A review by joseph64daniels
Dreamland: The True Tale of America's Opiate Epidemic by Sam Quinones

5.0

After they received a call, they would drive to a location where they will sell their product, in this case, heroin, to a buyer as if they were delivering a pizza. This bizarre narrative of how men from a small town in Mexico would bring a corporate like nature to the drug business is merged together with American doctors' decision to prescribe pain medication to their patients without regard, which results in a major heroin epidemic in the United States.

In Dreamland:The True Tale of America's Opiate Epidemic, Sam Quinones tells the story of how and why doctors begin to misuse a case study to make the argument that there is little chance for patients to become addicted to the latest drug, Oxycontin.

What was supposed to be this discovery of this miracle drug to cure pain, results in creating a gateway for people to use heroin. Reading how these two events come together is like witnessing a car crash.

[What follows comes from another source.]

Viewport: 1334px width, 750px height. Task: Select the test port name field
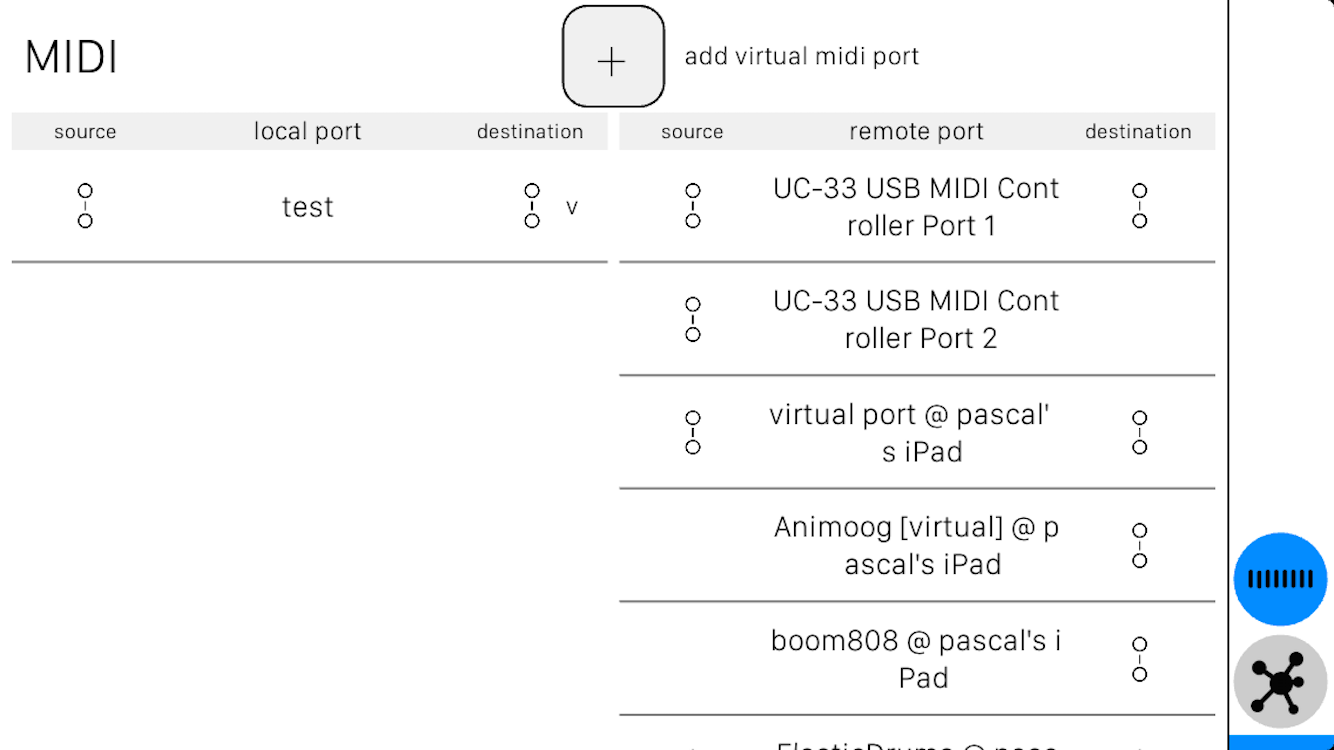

Recently it was reported by CNN that a Southern Californian doctor, Hsiu-Ying "Lisa" Tseng, was convicted of murder in the connection of the death of three of her patients while The New York Times published an op-ed piece regarding the fact that the subject of drug addiction has only now changed after those who are hooked onto heroin are now mostly white people.

Chances are strong that this topic will continue to be reported more in the news media in the days to come. How could did this have happened? This book will tell you how.